EXERCISE BRIEF
A verbatim reproduction of all the entries is needed.

[Stored data]
# # # #

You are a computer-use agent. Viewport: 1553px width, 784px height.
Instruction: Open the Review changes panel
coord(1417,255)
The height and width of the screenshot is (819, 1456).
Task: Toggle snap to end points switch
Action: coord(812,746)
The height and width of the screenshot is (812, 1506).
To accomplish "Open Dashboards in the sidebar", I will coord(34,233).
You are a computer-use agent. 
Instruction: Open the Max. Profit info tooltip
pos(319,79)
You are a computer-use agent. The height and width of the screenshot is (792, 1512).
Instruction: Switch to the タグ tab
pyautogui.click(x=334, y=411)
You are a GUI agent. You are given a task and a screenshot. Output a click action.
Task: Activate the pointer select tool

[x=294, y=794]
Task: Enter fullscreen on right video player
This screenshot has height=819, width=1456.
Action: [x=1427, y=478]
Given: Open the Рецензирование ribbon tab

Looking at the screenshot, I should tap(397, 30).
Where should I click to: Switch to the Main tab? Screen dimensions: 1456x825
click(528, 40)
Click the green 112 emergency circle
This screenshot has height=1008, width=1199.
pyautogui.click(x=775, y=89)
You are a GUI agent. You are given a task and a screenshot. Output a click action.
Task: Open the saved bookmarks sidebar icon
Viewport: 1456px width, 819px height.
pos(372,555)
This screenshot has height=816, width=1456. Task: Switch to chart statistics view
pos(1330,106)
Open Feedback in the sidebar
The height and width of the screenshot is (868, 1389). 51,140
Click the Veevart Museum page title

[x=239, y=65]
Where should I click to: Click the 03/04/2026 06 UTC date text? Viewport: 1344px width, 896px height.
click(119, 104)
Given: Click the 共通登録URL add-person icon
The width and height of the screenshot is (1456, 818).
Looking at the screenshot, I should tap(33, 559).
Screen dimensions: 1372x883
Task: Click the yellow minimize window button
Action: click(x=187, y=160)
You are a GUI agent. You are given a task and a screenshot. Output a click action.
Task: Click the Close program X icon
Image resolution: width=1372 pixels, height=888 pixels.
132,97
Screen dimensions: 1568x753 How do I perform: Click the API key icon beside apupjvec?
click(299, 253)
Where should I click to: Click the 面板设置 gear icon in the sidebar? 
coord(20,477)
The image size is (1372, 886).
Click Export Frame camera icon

# # # #

YOUR RESPONSE
You are a computer-use agent. Viewport: 1553px width, 784px height.
Instruction: Open the Review changes panel
coord(1417,255)
The height and width of the screenshot is (819, 1456).
Task: Toggle snap to end points switch
Action: coord(812,746)
The height and width of the screenshot is (812, 1506).
To accomplish "Open Dashboards in the sidebar", I will coord(34,233).
You are a computer-use agent. 
Instruction: Open the Max. Profit info tooltip
pos(319,79)
You are a computer-use agent. The height and width of the screenshot is (792, 1512).
Instruction: Switch to the タグ tab
pyautogui.click(x=334, y=411)
You are a GUI agent. You are given a task and a screenshot. Output a click action.
Task: Activate the pointer select tool

[x=294, y=794]
Task: Enter fullscreen on right video player
This screenshot has height=819, width=1456.
Action: [x=1427, y=478]
Given: Open the Рецензирование ribbon tab

Looking at the screenshot, I should tap(397, 30).
Where should I click to: Switch to the Main tab? Screen dimensions: 1456x825
click(528, 40)
Click the green 112 emergency circle
This screenshot has height=1008, width=1199.
pyautogui.click(x=775, y=89)
You are a GUI agent. You are given a task and a screenshot. Output a click action.
Task: Open the saved bookmarks sidebar icon
Viewport: 1456px width, 819px height.
pos(372,555)
This screenshot has height=816, width=1456. Task: Switch to chart statistics view
pos(1330,106)
Open Feedback in the sidebar
The height and width of the screenshot is (868, 1389). 51,140
Click the Veevart Museum page title

[x=239, y=65]
Where should I click to: Click the 03/04/2026 06 UTC date text? Viewport: 1344px width, 896px height.
click(119, 104)
Given: Click the 共通登録URL add-person icon
The width and height of the screenshot is (1456, 818).
Looking at the screenshot, I should tap(33, 559).
Screen dimensions: 1372x883
Task: Click the yellow minimize window button
Action: click(x=187, y=160)
You are a GUI agent. You are given a task and a screenshot. Output a click action.
Task: Click the Close program X icon
Image resolution: width=1372 pixels, height=888 pixels.
132,97
Screen dimensions: 1568x753 How do I perform: Click the API key icon beside apupjvec?
click(299, 253)
Where should I click to: Click the 面板设置 gear icon in the sidebar? 
coord(20,477)
The image size is (1372, 886).
Click Export Frame camera icon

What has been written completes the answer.